La journée a notamment été marquée par une séance de travail avec les responsables de la Fondation Konrad Adenauer. Les échanges ont porté sur plusieurs dossiers stratégiques, notamment la politique étrangère de l’Union européenne, la situation sécuritaire dans l’Est de la RDC, les enjeux environnementaux ainsi que le projet Inga 3 et différentes initiatives suivies par la Fondation en République démocratique du Congo.
Le président de la Chambre basse du Parlement congolais s’est ensuite entretenu avec Stefano Signore, directeur général adjoint chargé de l’Afrique à la Direction générale des partenariats internationaux de la Commission européenne.
Les discussions ont notamment porté sur les perspectives offertes par le Corridor de Lobito, les conséquences sécuritaires et humanitaires de la crise dans la région des Grands Lacs, mais également sur le Couloir vert Kivu-Kinshasa, les minerais critiques, la biodiversité et la traçabilité des ressources minières issues des zones affectées par les conflits.
Au cours de cet échange, Aimé Boji Sangara a également exprimé ses réserves concernant l’accord minier conclu entre l’Union européenne et le Rwanda. Une position qu’il justifie par le contexte sécuritaire dans l’Est de la RDC et les accusations de pillage des ressources congolaises évoquées dans plusieurs rapports des Nations unies.
La journée s’est poursuivie à KU Leuven, où le président de l’Assemblée nationale a pris part à une conférence internationale consacrée à la coopération interparlementaire entre l’Afrique et l’Europe. Devant des universitaires et experts venus de plusieurs horizons, il a défendu l’idée d’un partenariat renouvelé entre les deux continents, reposant davantage sur leurs intérêts mutuels et sur des résultats concrets.
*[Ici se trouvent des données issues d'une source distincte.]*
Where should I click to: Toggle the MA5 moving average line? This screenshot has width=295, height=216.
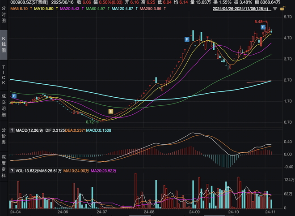[x=19, y=9]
Pour Aimé Boji, cette nouvelle approche doit notamment privilégier l’industrialisation de l’Afrique, la transformation locale des ressources naturelles, le transfert de technologies et la création d’emplois. Une orientation qui vise à faire évoluer les relations entre l’Afrique et l’Europe vers une coopération davantage fondée sur la complémentarité et la création de valeur.
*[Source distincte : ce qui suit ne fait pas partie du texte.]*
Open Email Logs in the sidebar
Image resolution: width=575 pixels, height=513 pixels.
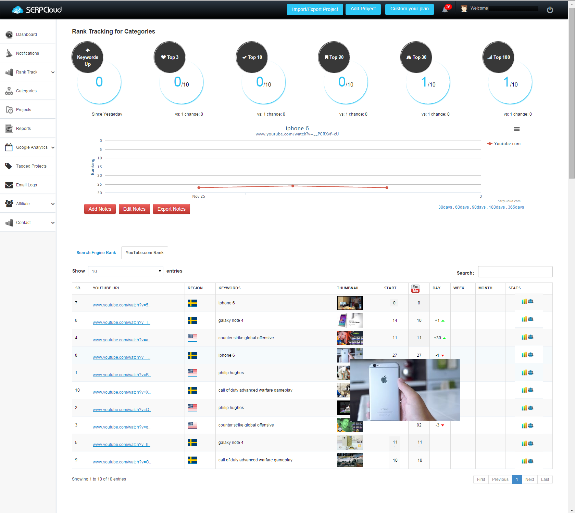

Le président de l’Assemblée nationale a également insisté sur le lien étroit entre paix, sécurité et développement. Dans cette perspective, il a appelé à renforcer la diplomatie parlementaire, mais aussi à assurer un meilleur suivi de la mise en œuvre des accords conclus entre les deux continents.
Cette séquence bruxelloise apparaît ainsi comme une illustration de la volonté affichée par Aimé Boji Sangara de faire de la diplomatie parlementaire un instrument au service des intérêts stratégiques de la RDC. Avec une ambition clairement assumée : passer, selon sa formule, « d’un partenariat d’habitude à un partenariat de choix ».
À travers ces différentes rencontres, l’Assemblée nationale entend ainsi renforcer son rôle dans le rayonnement diplomatique de la RDC et accompagner les efforts du Gouvernement dans la défense des intérêts du pays sur la scène internationale, sous l’impulsion du président de la République, Félix-Antoine Tshisekedi Tshilombo.